When abuses occurred, there were investigations, but then cover ups followed. This led to a large number of people leaving the Sufi order. The article is written by the former members of the Sufi order that say the culture of complacency must end; that Muslims have a culture of covering up for tyrants, despots and abusers, and that this must end. Ha Mim Keller is a convert to Islam who belonged to the Shadhili Sufi order. The Shadhili, of course, is a very large Sufi order and has many, many chapters in different parts of the world. Once he joined the Shadhili Sufi order, he created a branch of the order in Jordan, where he created a community in which he is the head and the Shaykh of that community.
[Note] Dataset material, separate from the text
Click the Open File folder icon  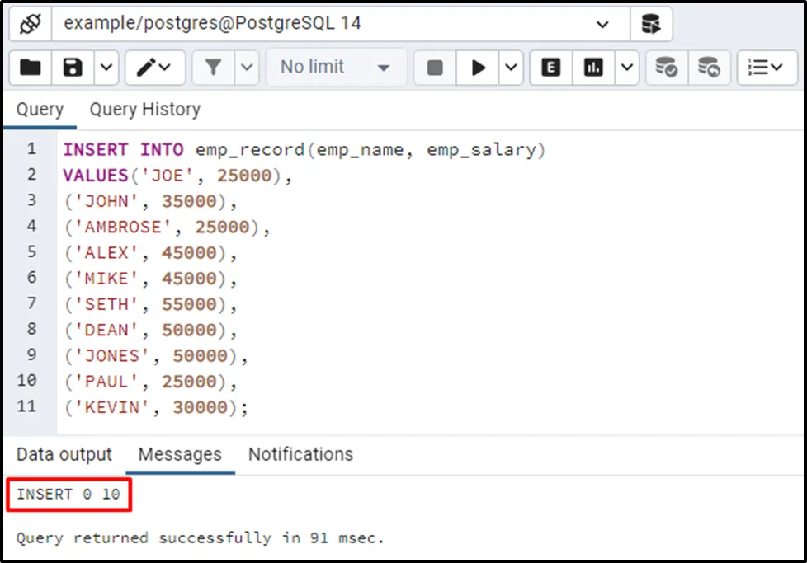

I am critical of all those who exoticize Islam, who think that in order to be Muslim, you have to turn back time and exist as if in the medieval world. That Islam is embodied in a set of symbolisms that are exotic in nature because they all come from a land far away, and that part of what Islam is about is the whole Western mythology of Oriental despotism; that in order to be a real Muslim, while you drive a car and use the internet, you try to recreate the norms of the medieval world in every other regard.
But you pause at something like the reported culture of abuse, whether with this Shaykh or other Shaykhs, especially in light of the metaphor of light upon light. So many people that have converted to Islam gave up their entire life, uprooted their families, moved to Jordan, joined the Shaykh, and joined this community. They were following a dream, and the dream can be summed up in “light upon light.” The dream is often that you imagine the Shaykh to be the embodiment of God's light. And the light of the Shaykh upon the divine light appears to be light upon light. And the attraction and the call of light upon light is like an intoxicant. It makes you think, “Finally, I can exist in a world that makes sense. I exist in a world where there is beauty because it is God's truth, and if there is God's truth, then there must be beauty.”
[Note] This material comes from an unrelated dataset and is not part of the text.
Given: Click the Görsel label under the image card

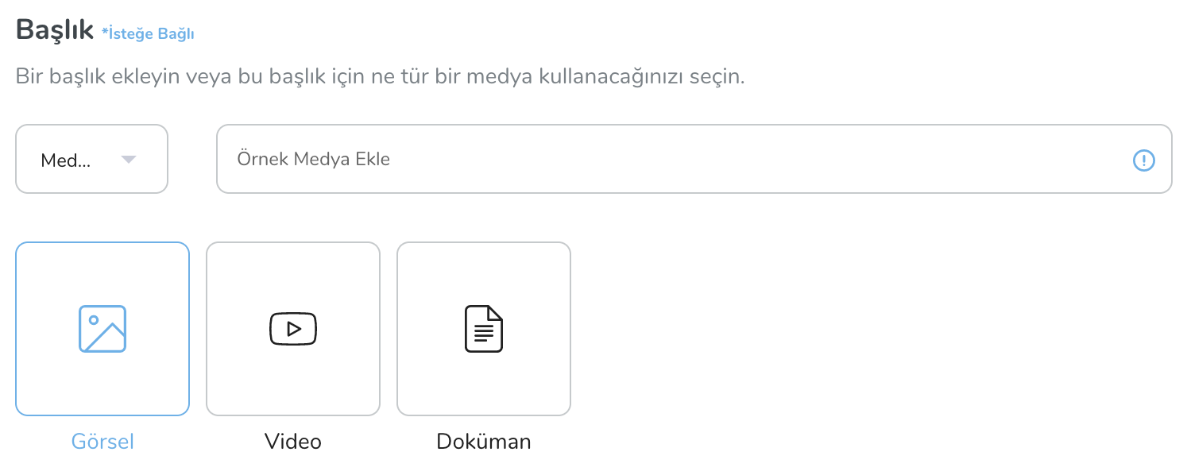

In God's truth and God's beauty, there is no fear and no anxiety. No worry and no consternation. There is no jealousy, no animosity, no hostility, no competition. But why do experiments like this fail? Remember that the light must shine through the luminous glass. The luminous glass is the glass of correct thinking, correct reason, correct rationality. The luminous glass can in fact play a critical role in lighting up the room when its purity matches the purity of the flame. But when you say that God's light is conditional on transmitting, accepting and blindly following a legal text from the middle ages; when a legal text written by a medieval scholar becomes the embodiment of Shari'a - the definer of the glass - and you are told there is no role for your reason when you are confronted with the transmitted reports attributed to the Prophet, and there is no role for reason when you are confronted with the will of the Shaykh, I wonder how radiant that glass can be.
The thing that so many Muslims in the modern age consistently fail to remember is that the light of God appealed to people who were reasonable, who were asked to perpetuate reasonableness, and that reasonableness meant active intellects – constantly engaged, analytical intellects. Islam was never about the exotic. Islam was never about the marginal. Islam was never about the exceptional. Islam was never a vacation from or an abstention from the affairs of humanity.
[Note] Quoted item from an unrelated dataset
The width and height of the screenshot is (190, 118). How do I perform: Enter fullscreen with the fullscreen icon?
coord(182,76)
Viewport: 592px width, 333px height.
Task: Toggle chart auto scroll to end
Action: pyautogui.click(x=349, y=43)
Islam was never a suspension of the intellectual processes of knowledge - collecting and analyzing and sifting through data. Islam was never about being an exception to life. Islam built a civilization because it allowed the light of God to join with the light of reason, and through the combination of both, to shine onto humanity. Islam was never about a cult. It was never a cult. Every time that Islam is spoken about in terms of exotic movements and exotic cultures, and in terms that are not accessible to human reason within the historical moment of the niche – where the niche exists at its proper historical time – I realize that the light of God is going to be obstructed and snuffed out by the glass that contains the light of God, ie. if the glass is not radiant. For the glass to be radiant, it must be at the cutting edge of intellectual probity. You cannot have a radiant glass that is dull, stupid, idiotic, ignorant, lazy, or unengaged. If that intellect can only reflect the truth of the 10th or 11th century, simply because Shaykh such-and-such wrote the text and so this becomes your radiant glass, then in fact it is darkened glass and it will kill the luminous oil and it will kill the luminous divine flame.
And the niche will not serve any purpose at all because the darkness will persist. How often does God speak to us in the most reasonable fashion? And how often do we insist on minimally listening to the reasonable and rendering it unreasonable because of our own shortcomings and inability or unwillingness to rise up to what the divine message demands of us?
God, forgive our sins. Guide us to the right path, the straight path. Enable us to be like radiant glass that reflects your truth, that shines light and luminosity upon humanity.